The set of tools include:
translation table filtering (based on input file, phrase length or probability value) and flipping (to be reused
for E->F translation)
character encoding conversion
distributed decoding (splits a decoding task, including auxiliary file generation -- lattices, etc.) on multiple machines
(it was used for accelerated MERT training) - compatible with both Phramer and Pharaoh
sorting (we encountered problems with the GNU sort)
profiling tools (at the level of nanoseconds), that are inserted in the exact points of measurement -- much faster than
the java profiler
conversion tools for translation tables and language models
14: How do I use remote data structures?
Start a server (org.phramer.v1.server.StartRemoteTranslationTable , org.phramer.v1.server.StartRemoteBackoffLM) and in
the configuration file of the decoder, instead of providing the path to the LM/TT file, write:
remote:machine:port
15. How do I extend Phramer?
You can write classes and use the extended configuration to make use of them (i.e.: -x-unk-words-transliterator), also
by using org.phramer.v1.decoder.main.PhramerMain.main().
You can write classes and customize the loading process (implement org.phramer.v1.decoder.loader.PhramerHelperIf
or use org.phramer.v1.decoder.loader.PhramerHelperCustom to make use of your classes).

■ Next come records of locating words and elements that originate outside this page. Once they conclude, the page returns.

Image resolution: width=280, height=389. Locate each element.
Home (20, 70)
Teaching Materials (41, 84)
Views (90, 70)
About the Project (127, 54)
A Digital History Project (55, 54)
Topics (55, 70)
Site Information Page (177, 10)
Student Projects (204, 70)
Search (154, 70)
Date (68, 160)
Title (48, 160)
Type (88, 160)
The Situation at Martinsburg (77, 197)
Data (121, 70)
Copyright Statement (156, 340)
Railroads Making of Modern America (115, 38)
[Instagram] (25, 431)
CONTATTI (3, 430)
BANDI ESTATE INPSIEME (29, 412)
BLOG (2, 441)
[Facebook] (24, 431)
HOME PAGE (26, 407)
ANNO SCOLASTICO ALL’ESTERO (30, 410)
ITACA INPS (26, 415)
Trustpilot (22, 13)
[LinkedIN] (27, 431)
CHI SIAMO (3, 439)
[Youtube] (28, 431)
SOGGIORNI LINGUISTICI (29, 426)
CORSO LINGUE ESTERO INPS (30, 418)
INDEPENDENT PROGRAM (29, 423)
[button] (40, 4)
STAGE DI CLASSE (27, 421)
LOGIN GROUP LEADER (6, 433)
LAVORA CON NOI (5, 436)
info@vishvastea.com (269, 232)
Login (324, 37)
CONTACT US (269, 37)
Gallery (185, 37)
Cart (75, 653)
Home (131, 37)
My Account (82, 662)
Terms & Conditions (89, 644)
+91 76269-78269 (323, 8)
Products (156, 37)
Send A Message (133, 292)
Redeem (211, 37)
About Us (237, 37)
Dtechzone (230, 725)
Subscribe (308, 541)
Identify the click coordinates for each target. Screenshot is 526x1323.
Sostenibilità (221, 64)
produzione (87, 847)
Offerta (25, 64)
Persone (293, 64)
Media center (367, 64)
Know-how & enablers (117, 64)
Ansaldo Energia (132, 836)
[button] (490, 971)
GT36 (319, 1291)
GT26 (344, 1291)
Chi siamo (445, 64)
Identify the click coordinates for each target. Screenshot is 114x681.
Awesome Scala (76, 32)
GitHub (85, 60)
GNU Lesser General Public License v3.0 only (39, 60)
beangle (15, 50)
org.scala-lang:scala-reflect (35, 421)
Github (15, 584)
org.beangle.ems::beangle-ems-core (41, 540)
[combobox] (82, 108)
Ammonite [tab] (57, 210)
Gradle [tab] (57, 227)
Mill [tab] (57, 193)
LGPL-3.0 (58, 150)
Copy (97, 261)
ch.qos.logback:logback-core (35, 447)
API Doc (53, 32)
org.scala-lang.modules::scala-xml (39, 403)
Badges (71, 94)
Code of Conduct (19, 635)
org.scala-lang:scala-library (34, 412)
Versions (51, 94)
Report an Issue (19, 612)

You will need to write a small
program that calls PharmerMain.phramerMain() (see org.phramer.v1.extensions.pos.POSPhramerMain as an example for an
extension).
You can analyze the code and change code inside org.phramer.v1.decoder package and subpackages (make your own Phramer
branch).
We believe that the architecture allows a lot of customizations to be made outside the org.phramer.v1.decoder.* packages.